Educación implantará una norma para mejorar las aulas hospitalarias infantiles

Aula hospitalaria de Pediatría del Hospital Clínico./El Norte
Aula hospitalaria de Pediatría del Hospital Clínico. / El Norte

En el Clínico recibieron clases el curso pasado 567 menores enfermos, y en el Río Hortega, 333

Antonio G. Encinas
ANTONIO G. ENCINAS

En el Hospital Clínico hay clase todos los días, como en un colegio. De hecho, hace muchos años, cuando comenzó a funcionar el aula hospitalaria, el horario era de mañana y tarde, como en los centros escolares de entonces, antes de generalizarse la jornada continua. El año pasado, 567 niños ingresados en el Clínico, de entre 4 y 14 años de edad, acudieron a ellas para procurar mantener el contacto con su currículo escolar. De ellos, 87 lo hicieron en el aula que se creó para la sección de psiquiatría infanto-juvenil. En el Río Hortega, en el mismo curso, se contabilizaron 333 alumnos.

Los dos grandes hospitales de Valladolid, y otros cinco de la región, cuentan desde hace muchos años con este servicio.
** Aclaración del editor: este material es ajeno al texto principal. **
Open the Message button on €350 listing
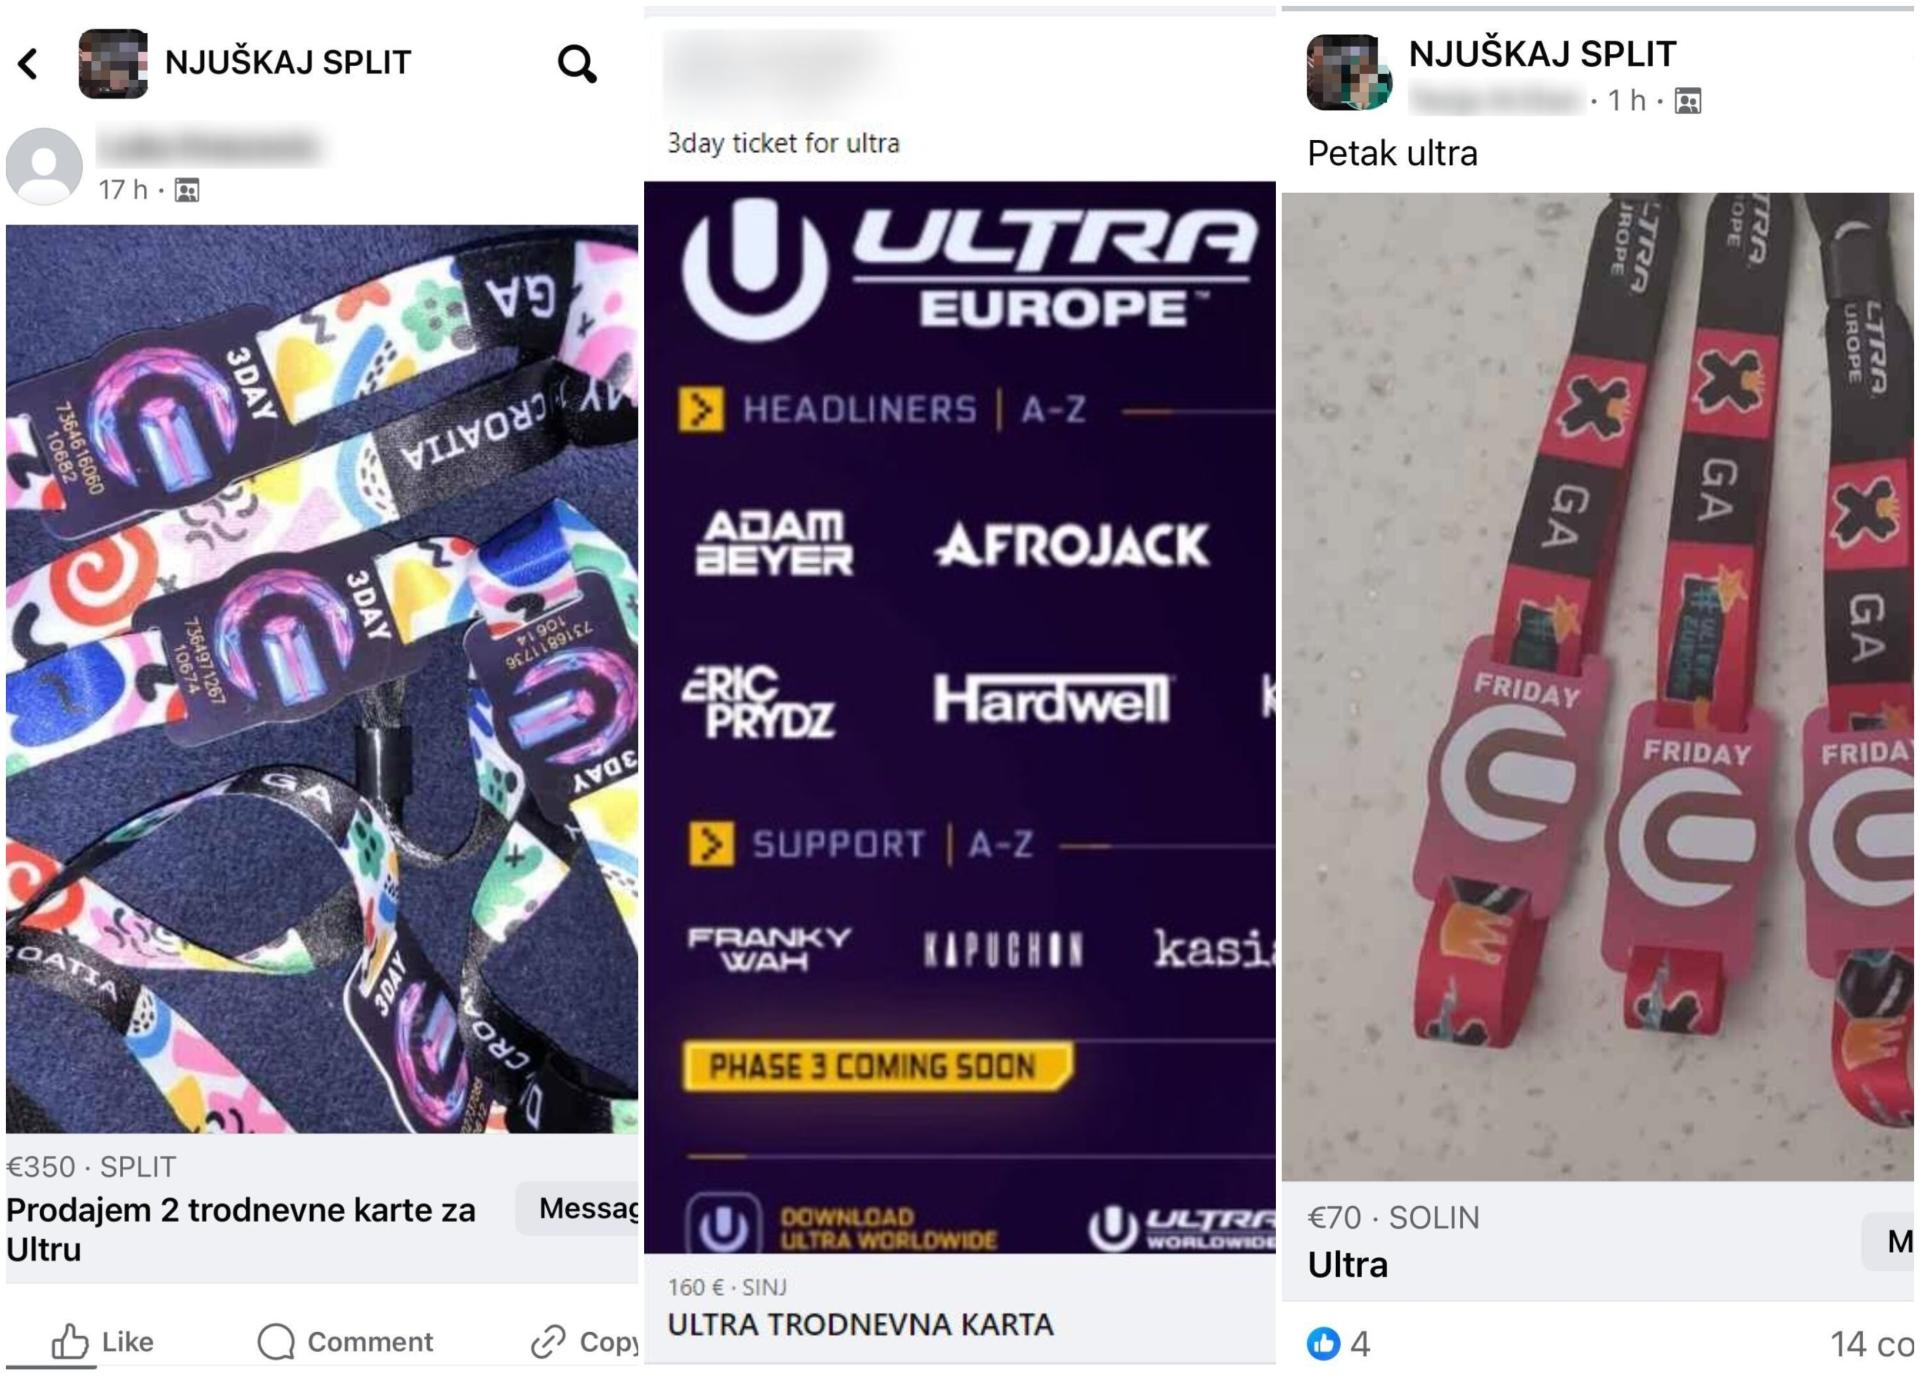 pos(578,1208)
El del Clínico fue el primero, en 1985. Dos años más tarde llegó el Río Hortega, en 1987. Ahora, la Consejería de Educación se ha planteado implantar una nueva normativa que ayude a mejorar el funcionamiento de estas extensiones clínicas del colegio.
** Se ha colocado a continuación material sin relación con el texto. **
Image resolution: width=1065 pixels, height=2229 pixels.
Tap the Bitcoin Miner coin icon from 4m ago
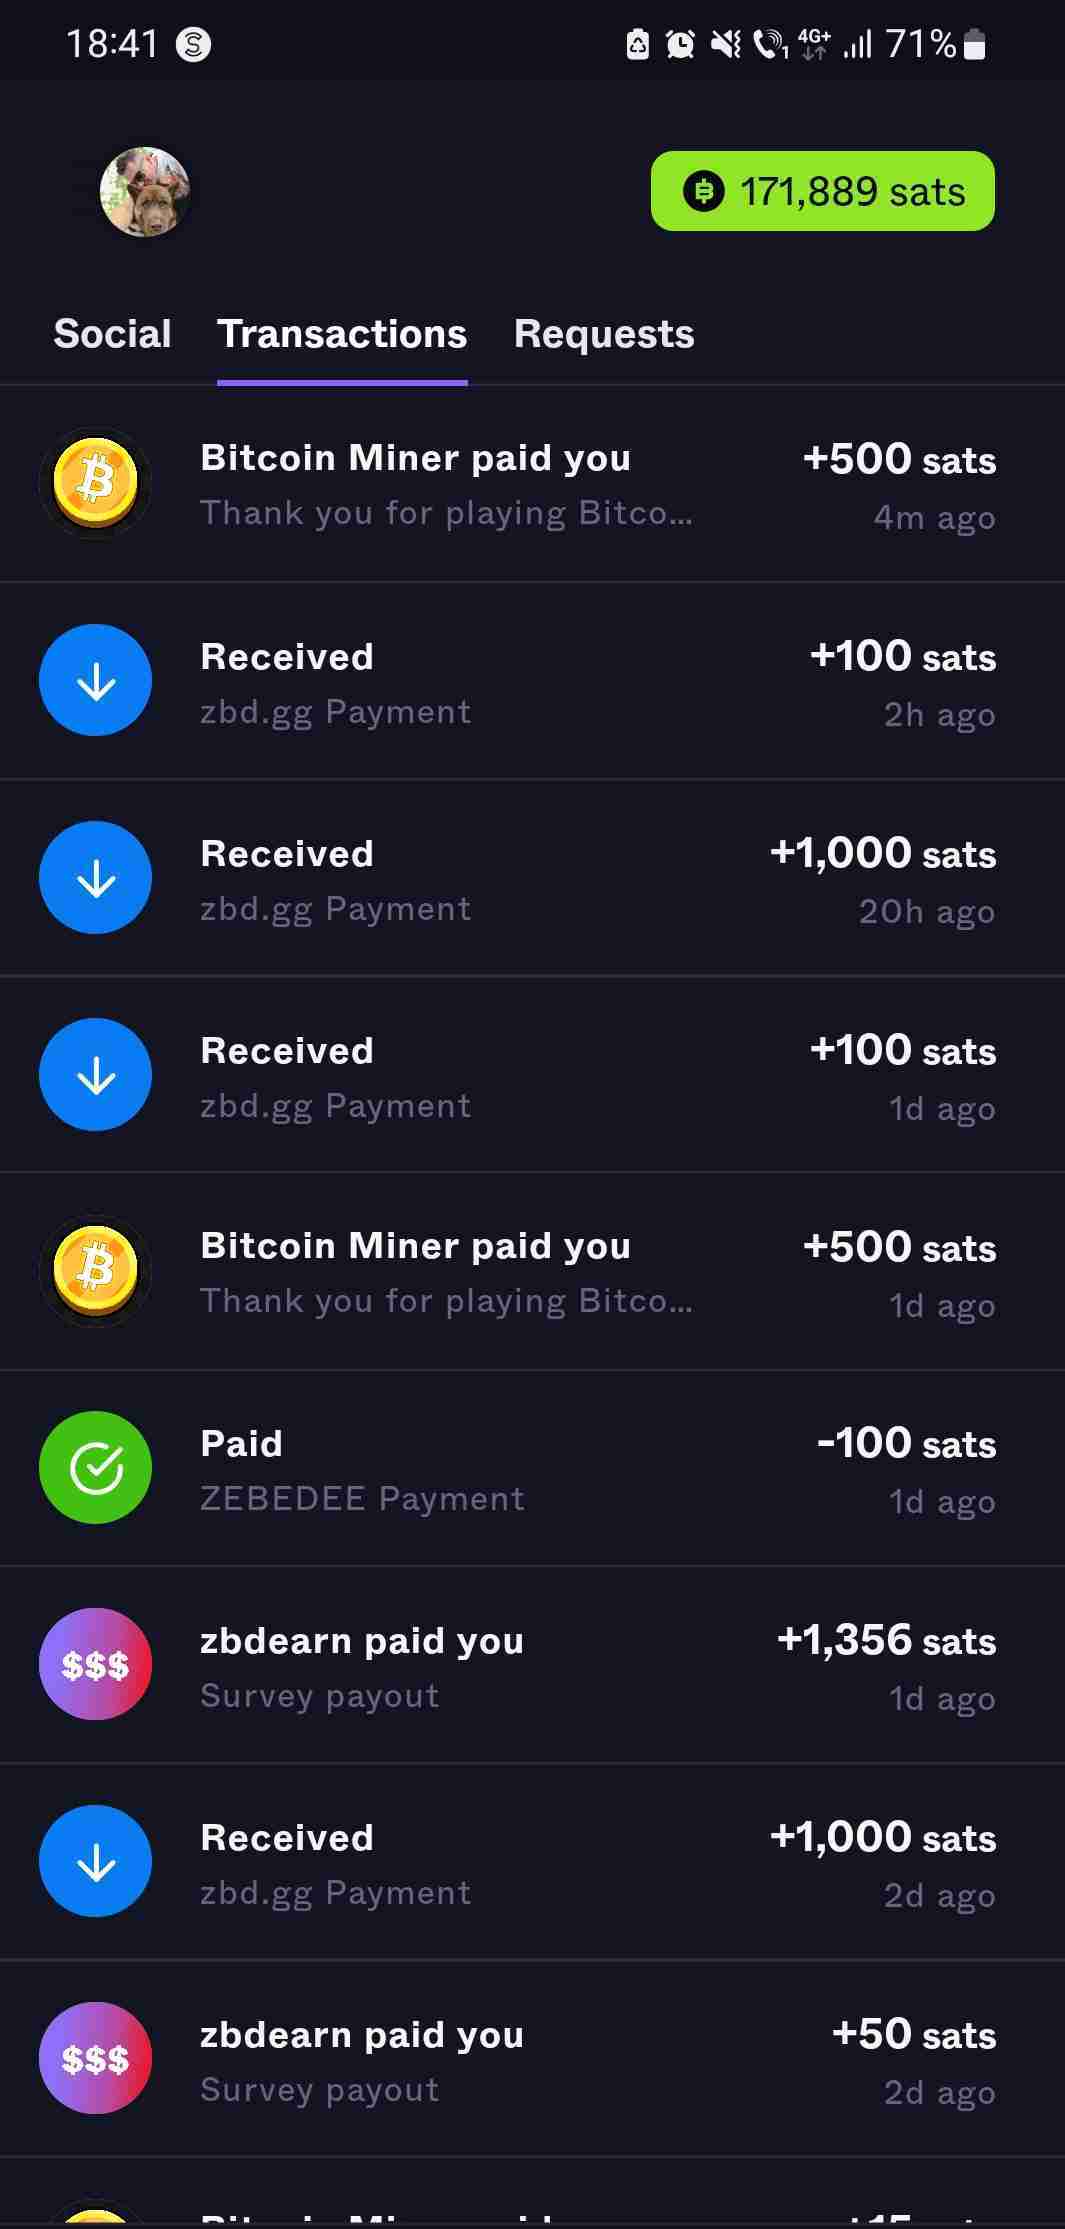(95, 484)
«Estamos trabajando, a partir de las aportaciones realizadas por los profesores de estas aulas, en la realización de una normativa específica en la cual se desarrollen conceptos como la propia definición de aulas hospitalarias, sus objetivos, los criterios de atención, las funciones de los profesores y cómo se debe realizar la coordinación entre los maestros de aulas de hospitalarias y los centros docentes en los que están escolarizados los alumnos», señalaba fechas atrás el consejero, Fernando Rey.

Evolución del sistema

De 1985 hasta aquí, el sistema educativo ha variado mucho. No solo por los continuos cambios legislativos, sino también por cómo se imparten las materias y las competencias que deben adquirir los estudiantes. La conexión entre el personal del hospital y del centro educativo al que pertenece cada uno de los menores es vital para que el proceso de aprendizaje del alumno no se resienta.

Hay que tener en cuenta, además, que se contemplan tres posibles escenarios dentro de la atención en estas aulas. Aquel en el que el niño permanece ingresado en una estancia corta, de menos de quince días de curso escolar, demanda un tipo de ayuda educativa muy diferente del que permanece entre dos semanas y un mes, lo que se conoce como estancia media, o de aquellos que van a pasarse más de treinta días de curso escolar en el hospital.

Aunque el personal docente de los hospitales está en permanente contacto con los centros, la Consejería quiere que la normativa fije y corrija las posibles lagunas que han surgido con el devenir de los años desde que se crearon estas aulas especiales. Por eso ha contado, en primer lugar, con las opiniones de los que forman parte de esos equipos pedagógicos hospitalarios. En las siete aulas que existen en la región imparten docencia nueve maestros a jornada completa y uno a media jornada, según datos de la propia Consejería. En toda la Comunidad se atendió el curso pasado a 4.075 menores. En cuanto a las especialidades por las que ingresan en el hospital, 1.002 lo hicieron por cirugía; 578, por otorrino; 335, por traumatología; 211 por neumología y 161, por oncología. La mayor parte, 1.146, lo hicieron desde pediatría.

Distintas etapas

Se enfrentan, además, a una dificultad similar a la de los Centros Rurales Agrupados: la diversidad de edades que se dan cita en la misma clase. A modo de ejemplo, por el aula del Clínico pasaron el curso 2016-17, según Educación, 106 niños de Infantil, 310 de Primaria, 131 de Secundaria y 20 de Bachillerato y Formación Profesional.

Fernando Rey, consejero de Educación, comentó recientemente en una mesa redonda sobre las aulas hospitalarias de la región que «la excelente atención que proporcionan los profesionales que trabajan en estos hospitales ha permitido que prácticamente todos los alumnos atendidos en ellos se haya podido incorporar a sus centros docentes de procedencia sin sufrir retrasos en su proceso de formación».